Šuljam () is a village located in the Sremska Mitrovica municipality, in the Syrmia District of Serbia. It is situated in the autonomous province of Vojvodina. The village has a Serb ethnic majority and its population numbering 744 people (2002 census).

Name
In Serbian, the village is known as Šuljam(Шуљам), in Croatian as Šuljam, and in Hungarian as Sulyom.

History 
It is believed that the first vines in the Eastern Roman Empire on Fruška Gora (ALMA MONS lat.) and above the Suljam on a hill called Glavica, was planted by the Roman emperor Marcus Aurelius Probus.

In 1579 Suljam is known as a village, but on maps it is shown for the first time in 1730. The Suljam was under the authority of Puppet state of NDH in World War II.

Historical population
1761. : 590
1793. : 513
1810. : 550
1961. : 952
1971. : 863
1981. : 777
1991. : 741
2002. : 744

People have said about Šuljam
1698. : "The village can earn up to 1000 forints per year."

1702. : "This place has around 44 houses. It is inhabited by Orthodox Rashani(Christians). They have a beautiful church, which, according to their testimony, was built by St. Episcop Maxim, whose body rests in the church of the Krušedol monastery. At the time of the Turks, cattle farmers did not pay for the use of common pastures, nor gave nineteenth products to the local community. They do not remember who was the last Christian landlord. The turkish landlord was Halil-beg from Mitrovica, to whom they paid each tenth of what they produced and Oka of butter per home. Sultan's tax in the amount of 3 forints per session of land(23ha) paid in Budim. 

1761. : "This is one of the oldest villages in Syrmia. An old church can still be seen in it, which is said to have been built by St. Episcop Maxim. Suljam residents are all Orthodox Christians. There are about 600 people, including 54 peasant families, various craftsmen and one Gypsy family. There is a shop in the village.

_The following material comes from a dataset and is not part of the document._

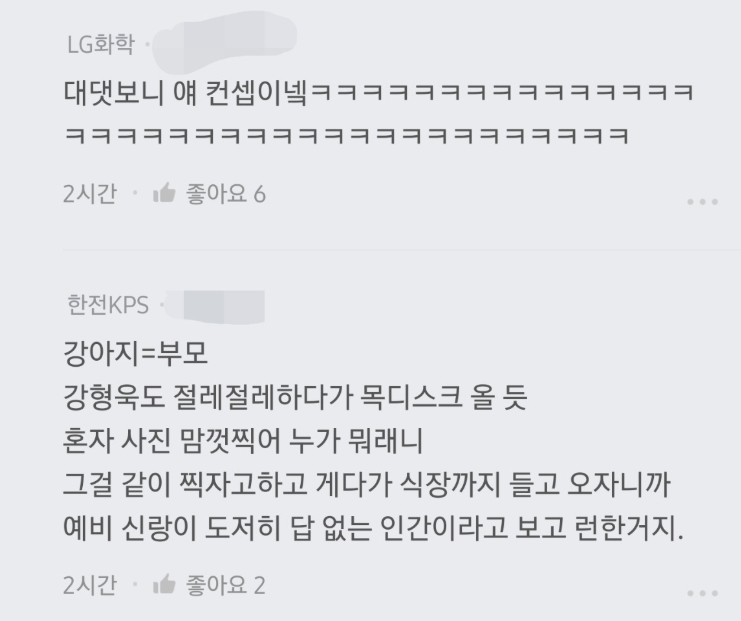
Task: Open more options for 한전KPS comment
Action: pyautogui.click(x=702, y=593)
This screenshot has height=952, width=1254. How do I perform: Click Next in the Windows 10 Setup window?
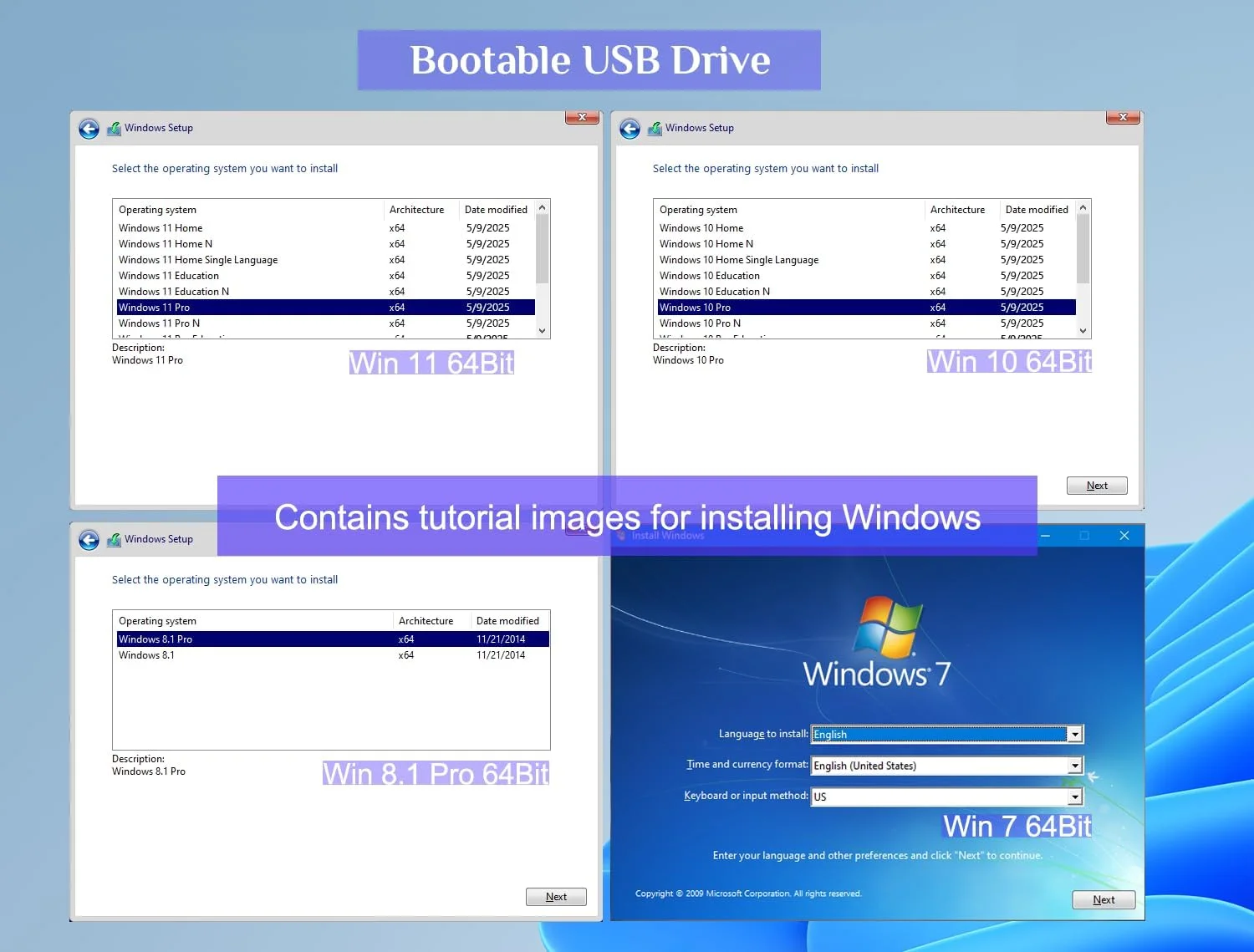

1774. : "Suljam has 69 houses"

Present 
It was theme in the TV series State Job in the 1026th episode.

References

Slobodan Ćurčić, Broj stanovnika Vojvodine, Novi Sad, 1996.
Marko Jačov, Srem na prelomu dva veka, Beograd 1990.
Fruškać 2018

Family names of the locals
Some of the prominent families in the village include:
Miloradić, Vidović, Manastirac, Janković, Đenić, Bošković, Kuzminac, Apić, Radosavljević, Stefanović, Đurić, Radić, Smiljanić, Grujić, Vidić, Nikolić, Janić, Dević, Subić, Ivković, Tomičić, Terzić, Lazić, Vasić, Milinković, Đurđević, Jurišić, Ostojić, Lukić, Ličinar, Andrić,  etc.